#### Material shown
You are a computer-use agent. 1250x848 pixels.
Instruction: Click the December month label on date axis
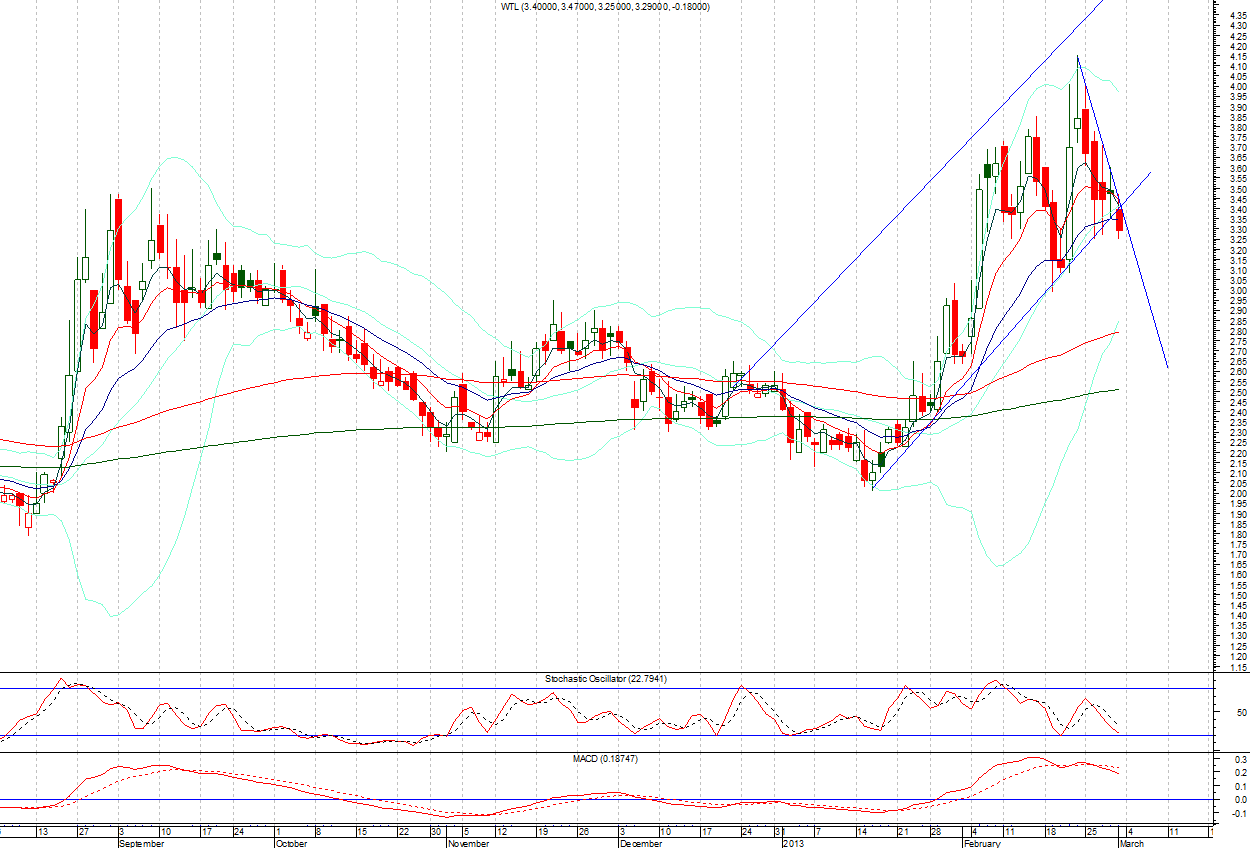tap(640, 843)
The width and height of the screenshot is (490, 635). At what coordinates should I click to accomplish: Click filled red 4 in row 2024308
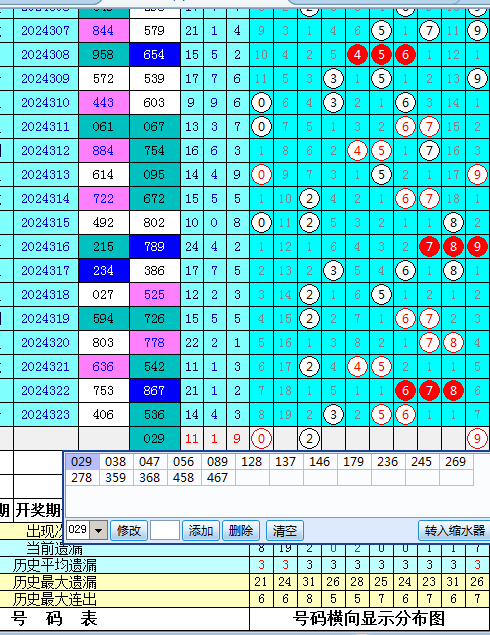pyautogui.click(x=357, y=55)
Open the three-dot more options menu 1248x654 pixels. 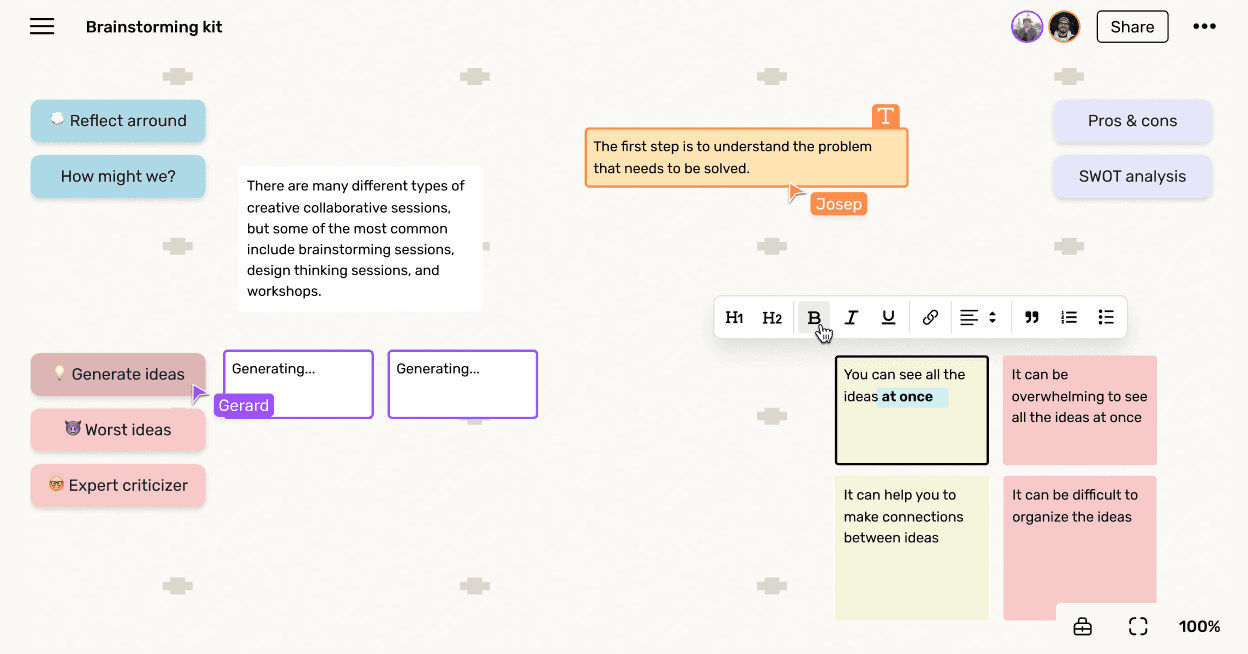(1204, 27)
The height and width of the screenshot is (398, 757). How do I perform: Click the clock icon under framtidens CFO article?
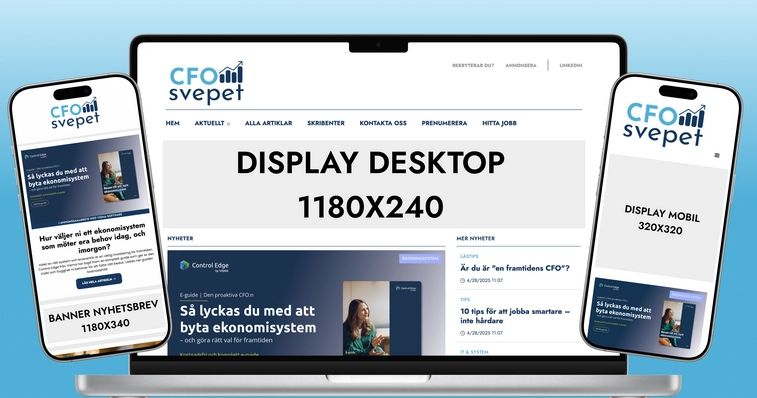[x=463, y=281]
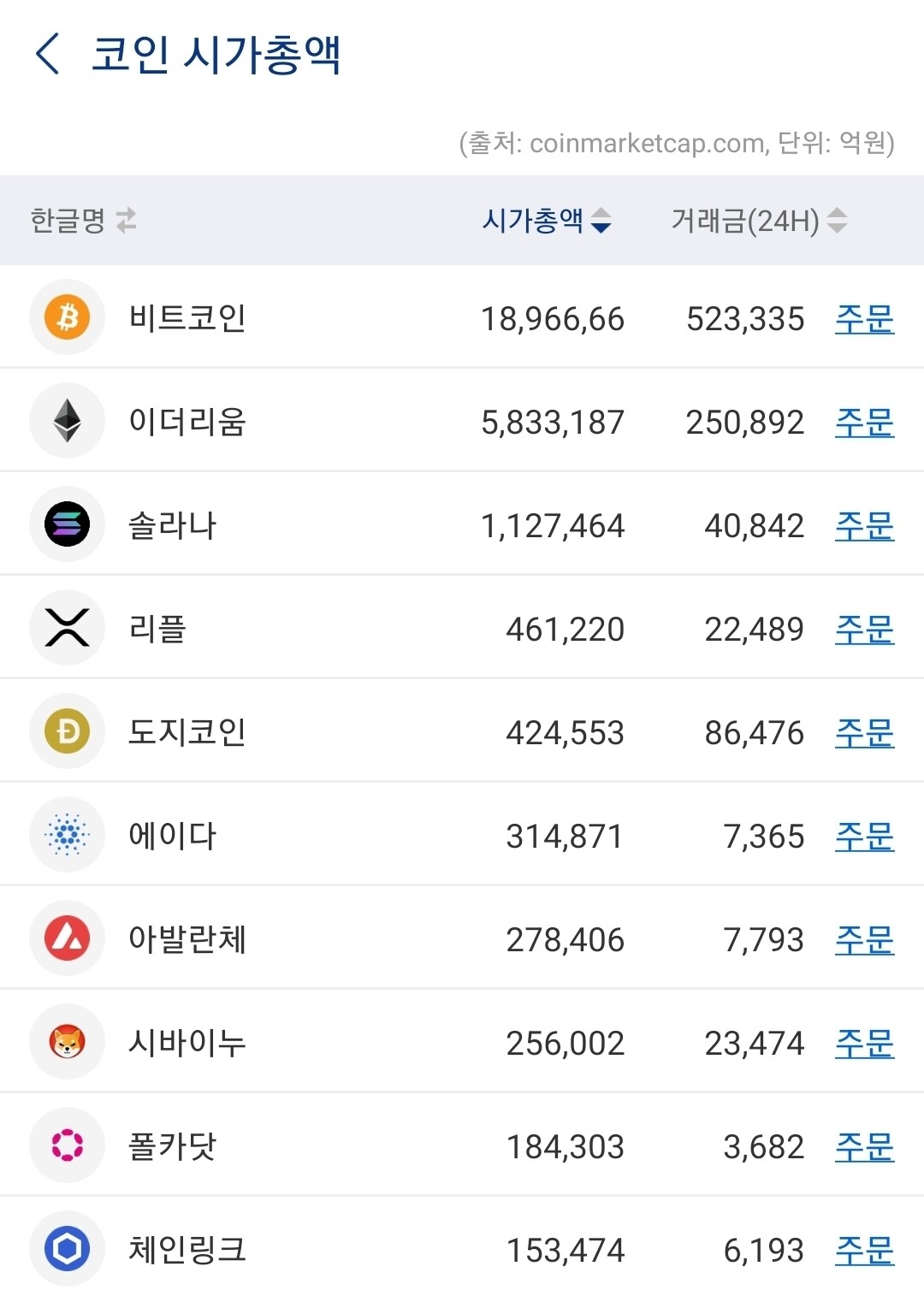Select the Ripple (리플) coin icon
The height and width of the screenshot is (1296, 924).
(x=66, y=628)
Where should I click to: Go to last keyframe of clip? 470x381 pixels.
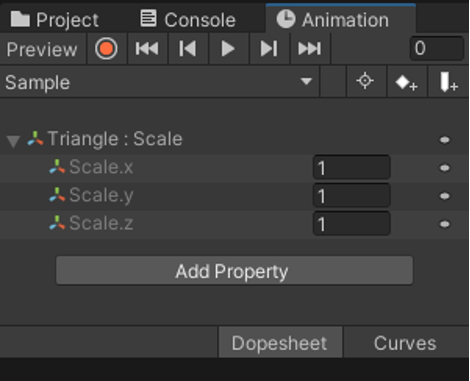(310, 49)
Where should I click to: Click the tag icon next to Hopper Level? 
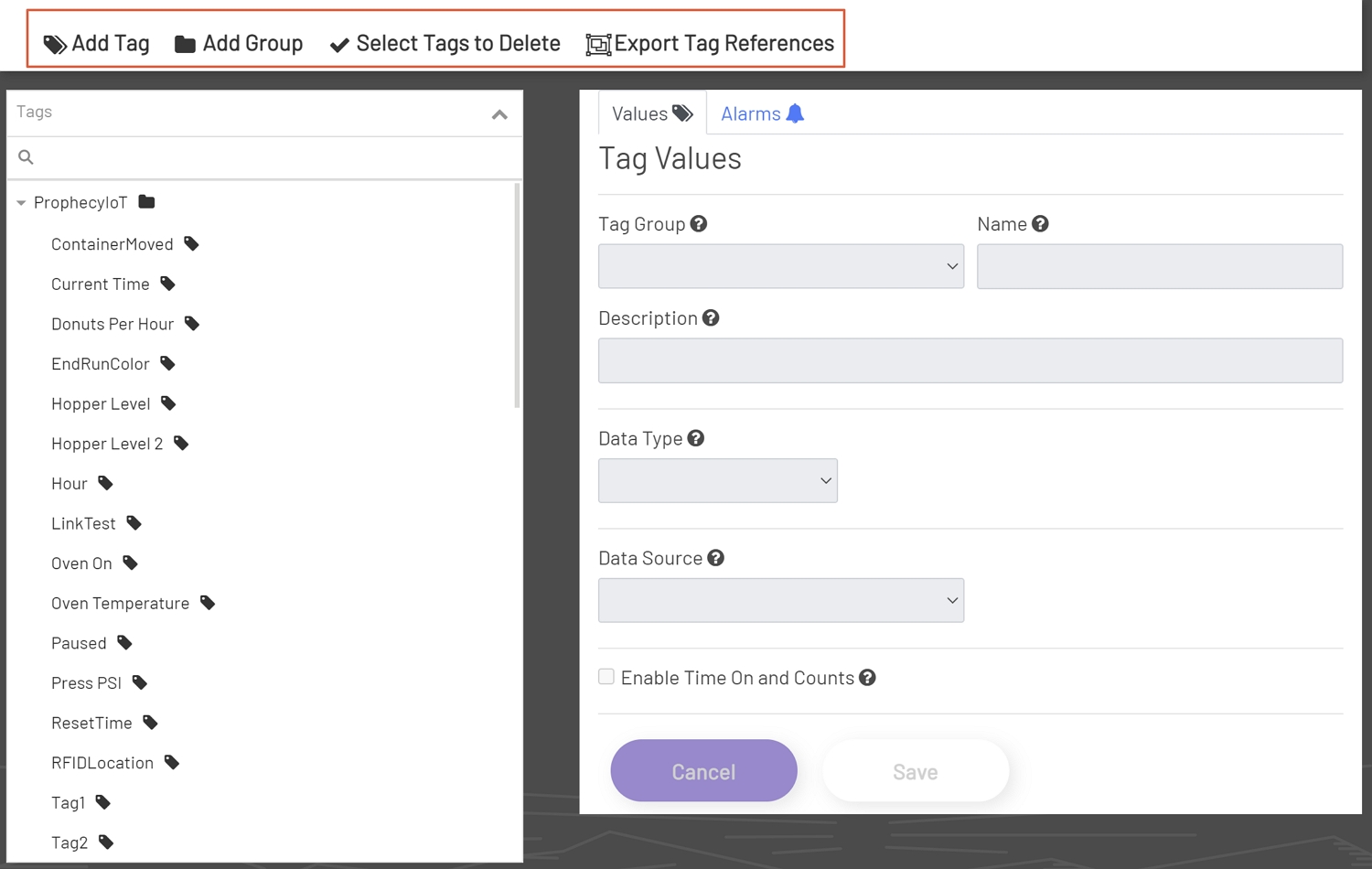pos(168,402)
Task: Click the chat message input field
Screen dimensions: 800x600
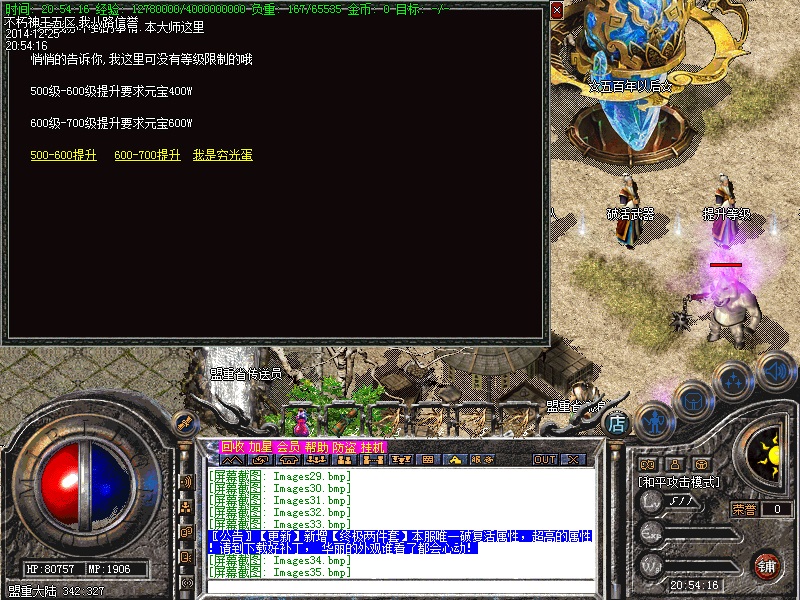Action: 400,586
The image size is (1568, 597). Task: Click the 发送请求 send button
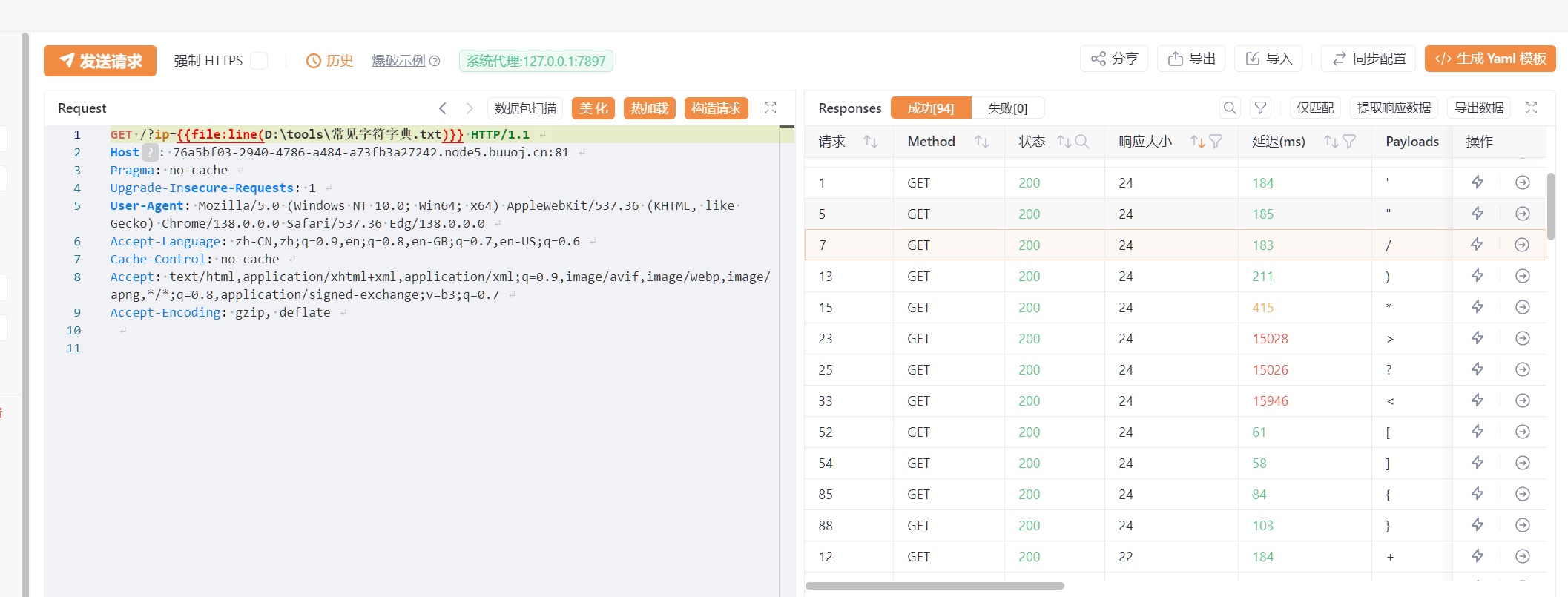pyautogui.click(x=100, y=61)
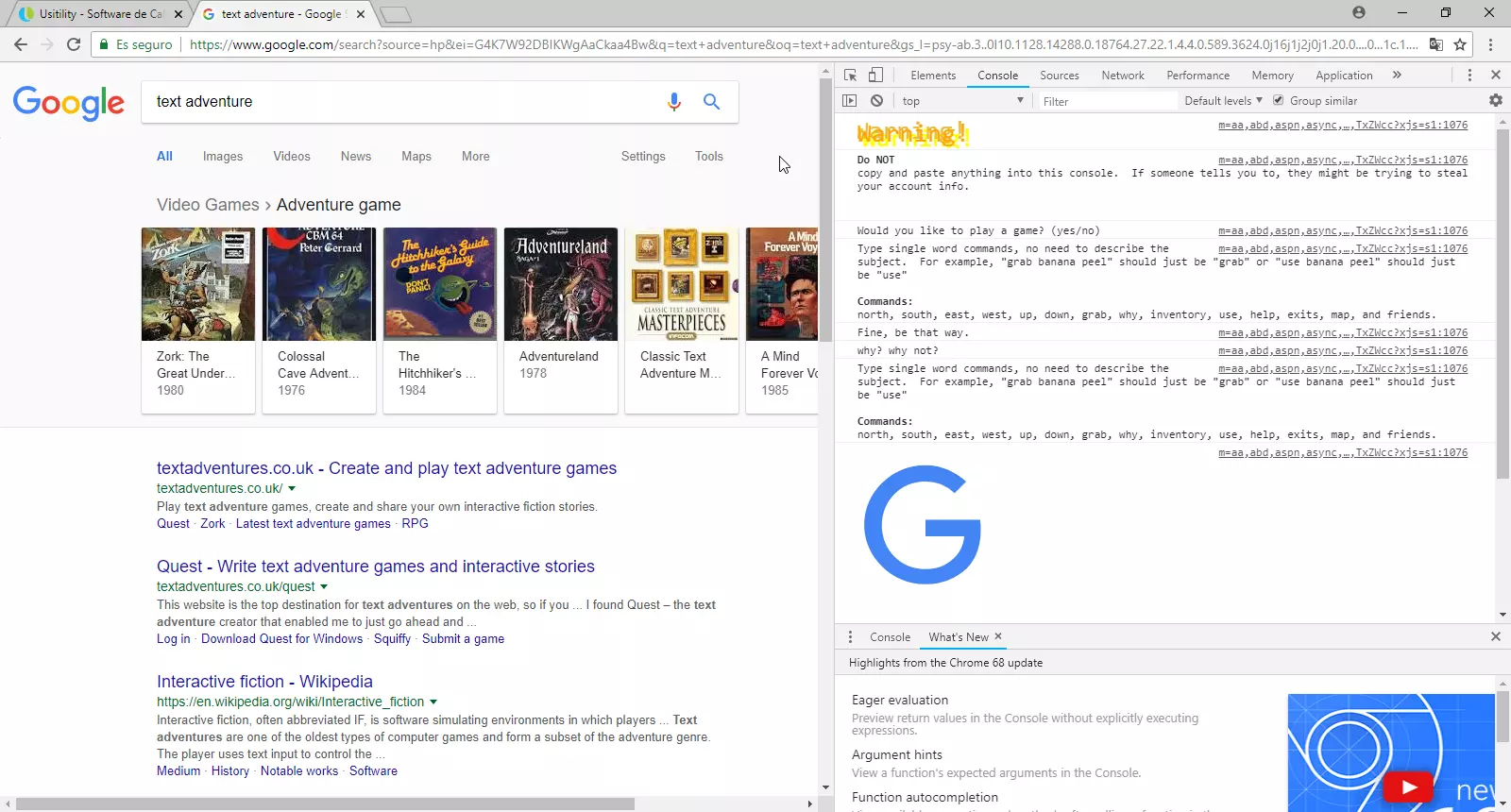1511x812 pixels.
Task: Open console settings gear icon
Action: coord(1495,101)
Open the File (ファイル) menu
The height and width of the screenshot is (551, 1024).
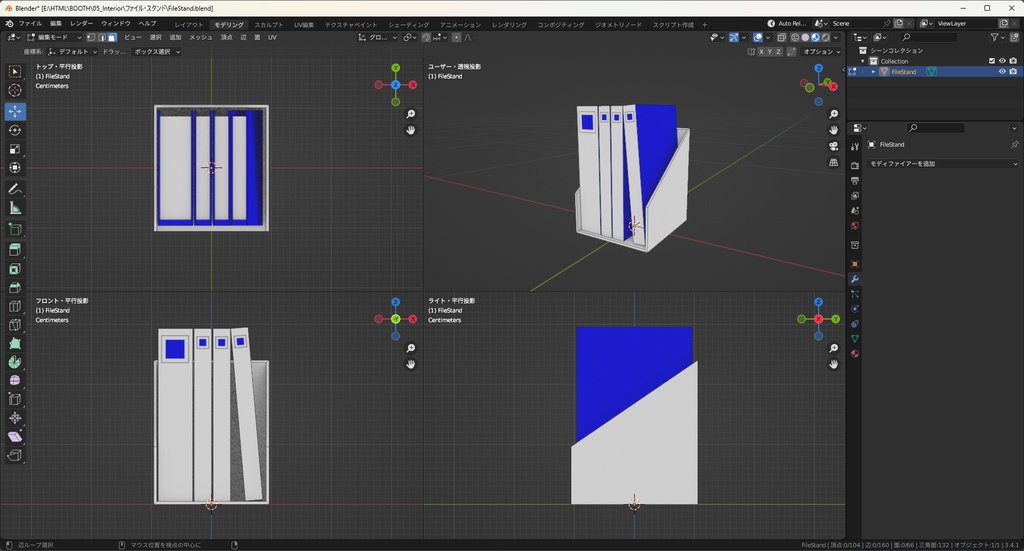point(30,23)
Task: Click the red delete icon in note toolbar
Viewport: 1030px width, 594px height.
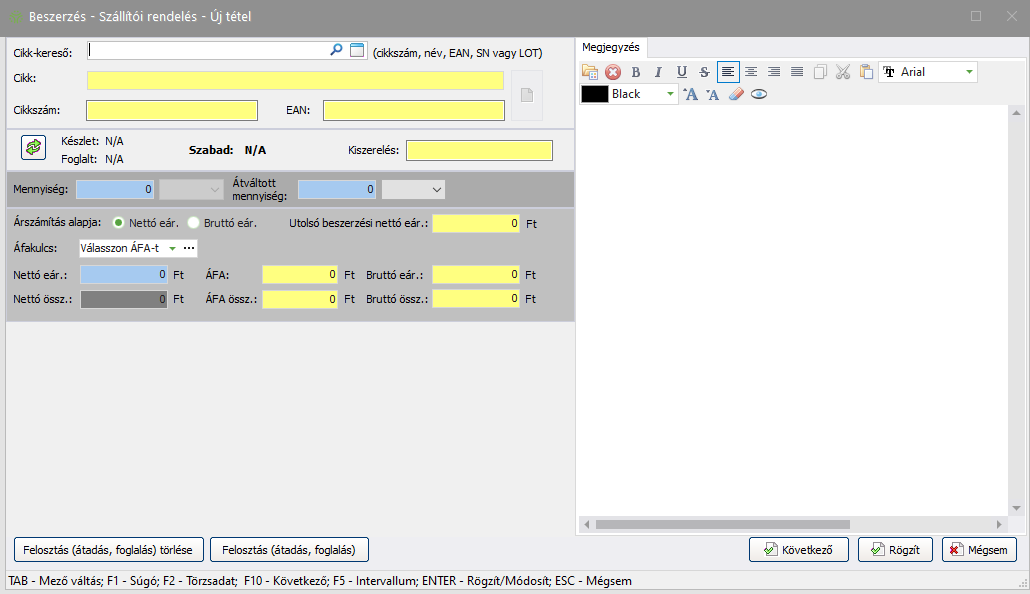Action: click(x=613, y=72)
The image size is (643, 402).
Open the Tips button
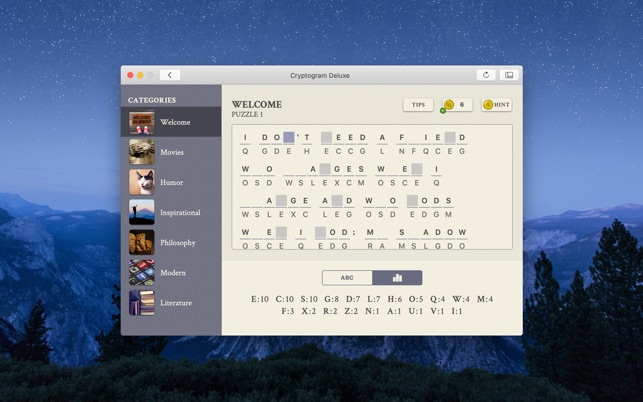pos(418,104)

#### Exercise
Leaving out every picture, extract verbatim the lines from the one containing "Task: Click the red" through the last line of the listing, inclusive.

#### Exercise result
Task: Click the red delete icon in note toolbar
Viewport: 1030px width, 594px height.
Action: click(x=613, y=72)
The image size is (643, 402).
Open the Tips button
pos(418,104)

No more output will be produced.